Task goal »
Copy out everything in the entries from the line containing "You are a GUI" down to the line containing "Task: Click on", both of those lines included.

Data for this task »
________________________________________
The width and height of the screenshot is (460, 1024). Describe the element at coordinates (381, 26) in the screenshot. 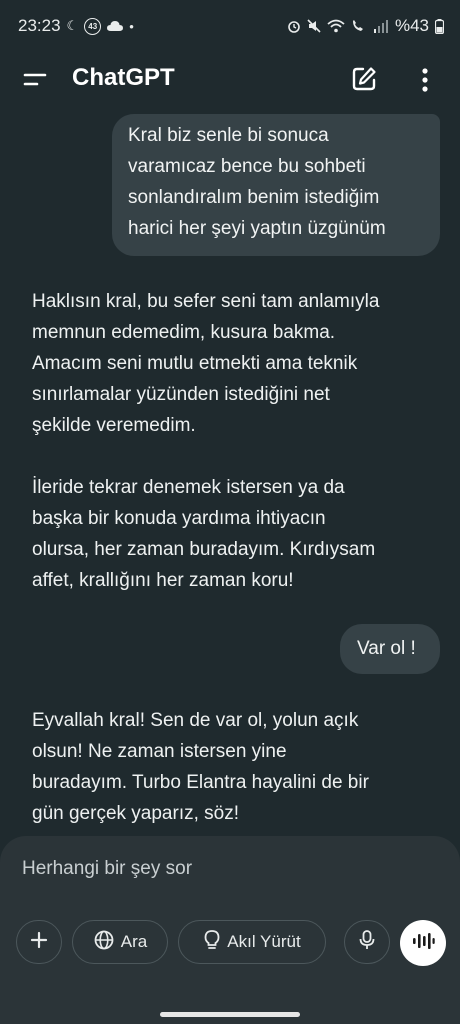

I see `signal-icon` at that location.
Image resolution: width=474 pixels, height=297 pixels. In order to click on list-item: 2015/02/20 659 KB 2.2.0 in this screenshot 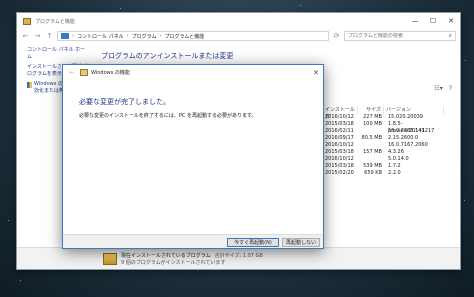, I will do `click(384, 174)`.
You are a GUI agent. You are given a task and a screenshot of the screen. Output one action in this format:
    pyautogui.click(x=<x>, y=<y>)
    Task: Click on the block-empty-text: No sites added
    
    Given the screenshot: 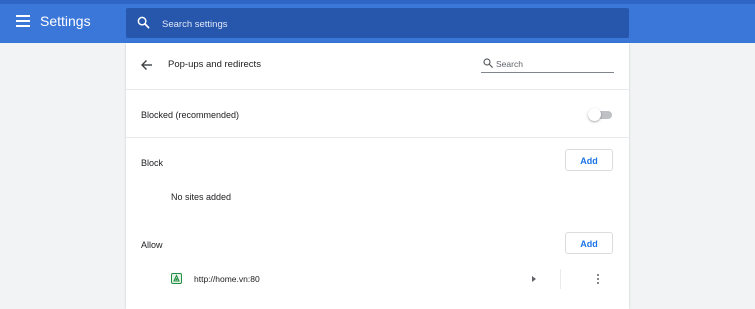 What is the action you would take?
    pyautogui.click(x=202, y=197)
    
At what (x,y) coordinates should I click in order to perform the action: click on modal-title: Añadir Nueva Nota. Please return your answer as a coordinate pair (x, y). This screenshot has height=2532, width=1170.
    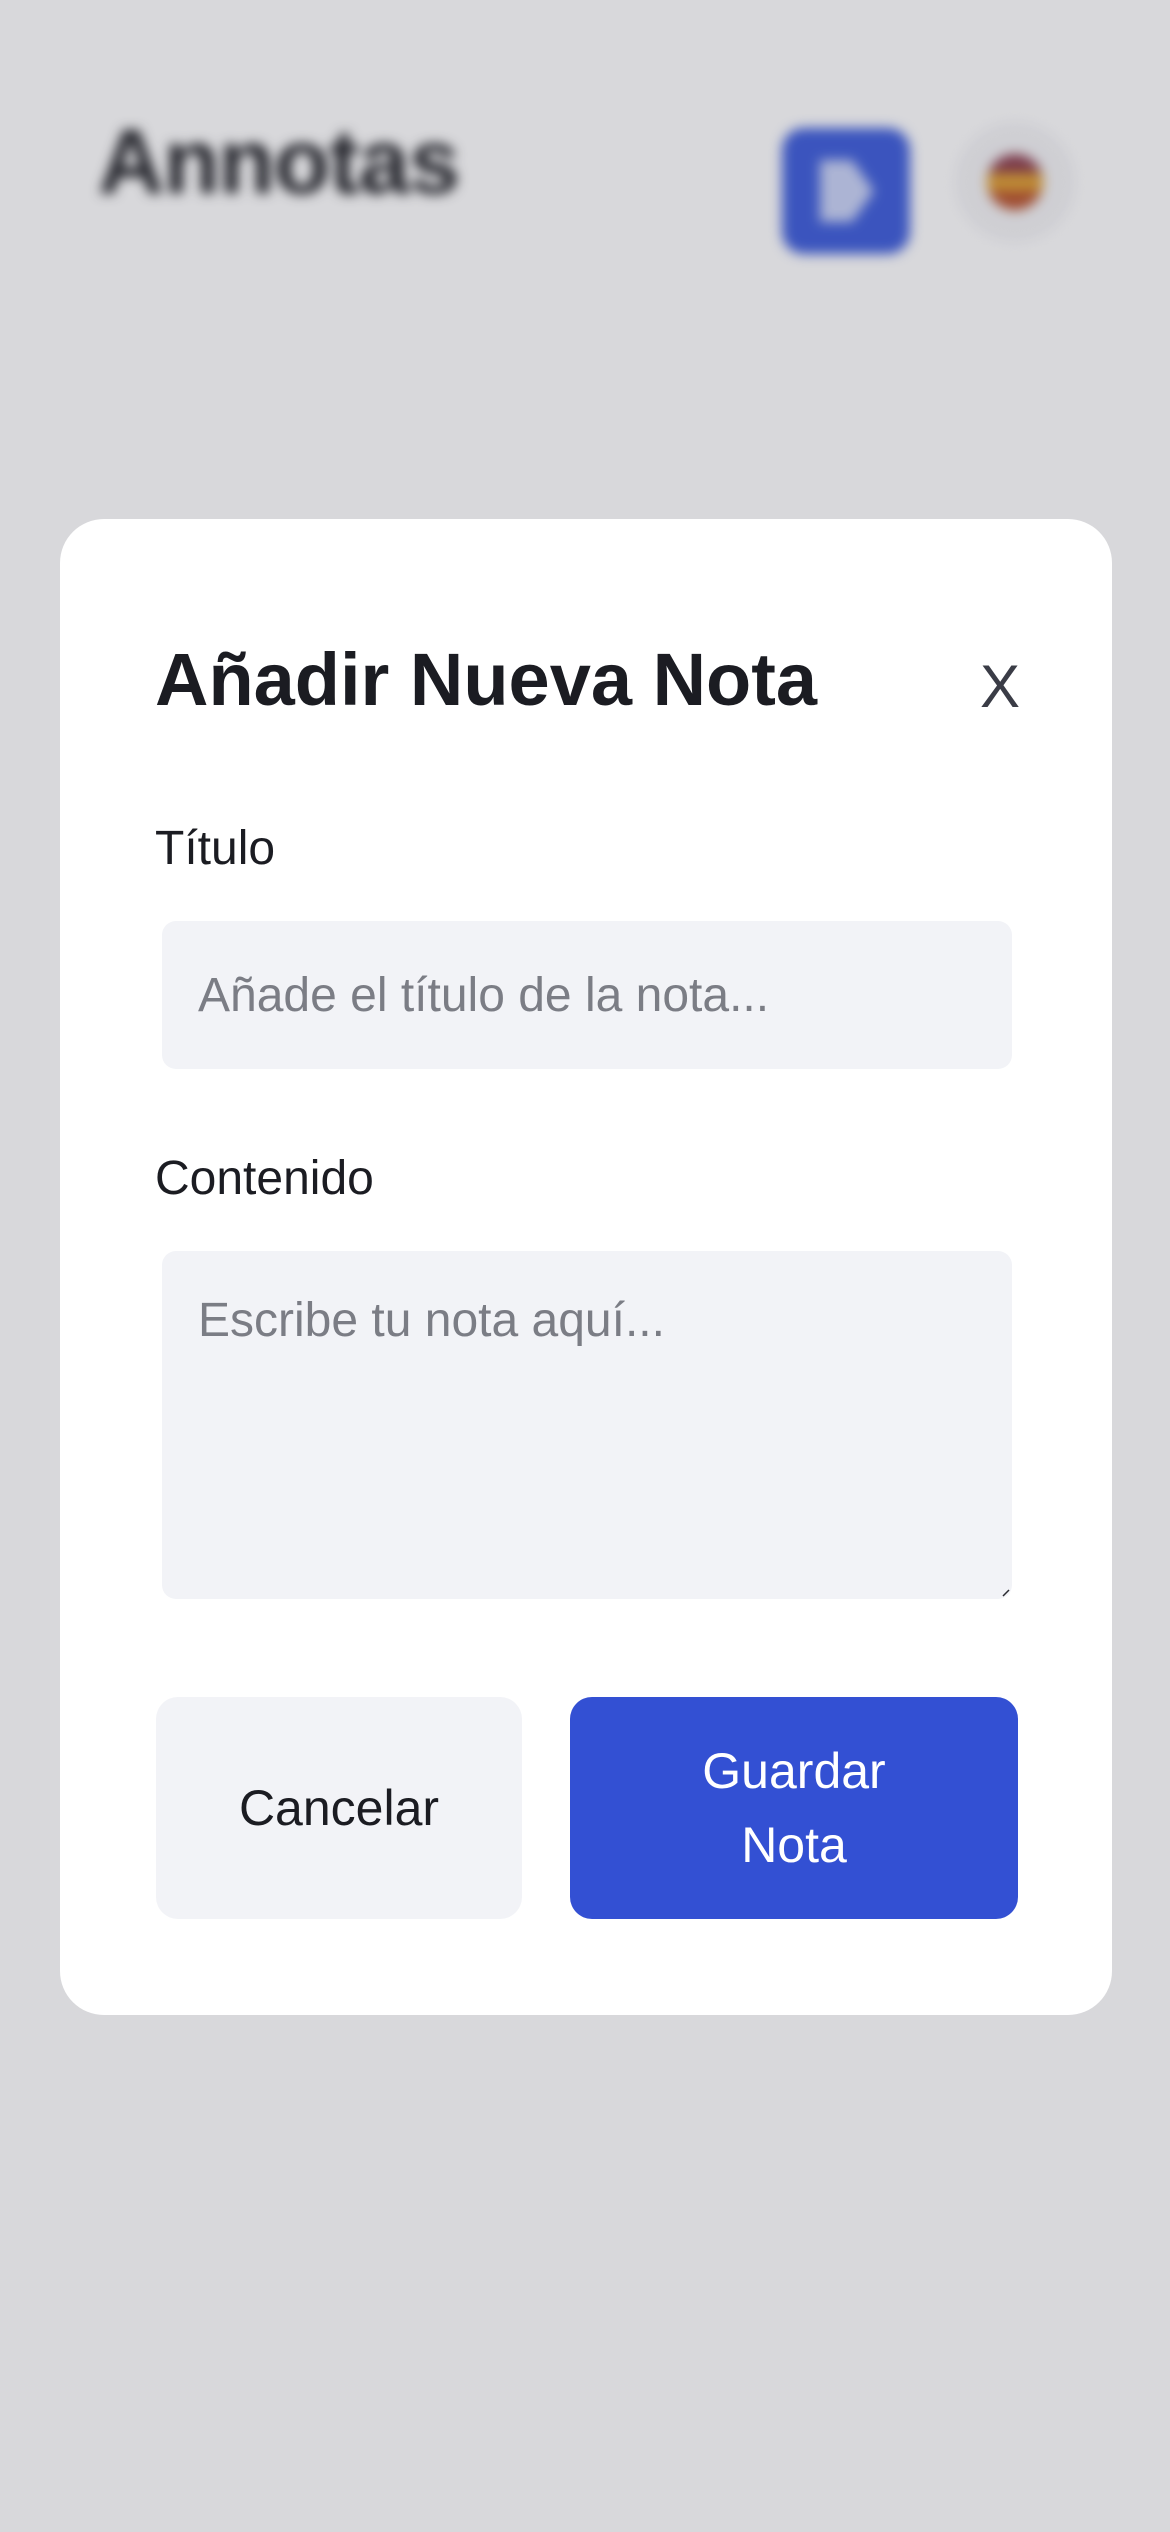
________________________________________
Completed task »
You are a GUI agent. You are given a task and a screenshot of the screen. Output one action in this format:
    pyautogui.click(x=<x>, y=<y>)
    Task: Click on the block-empty-text: No sites added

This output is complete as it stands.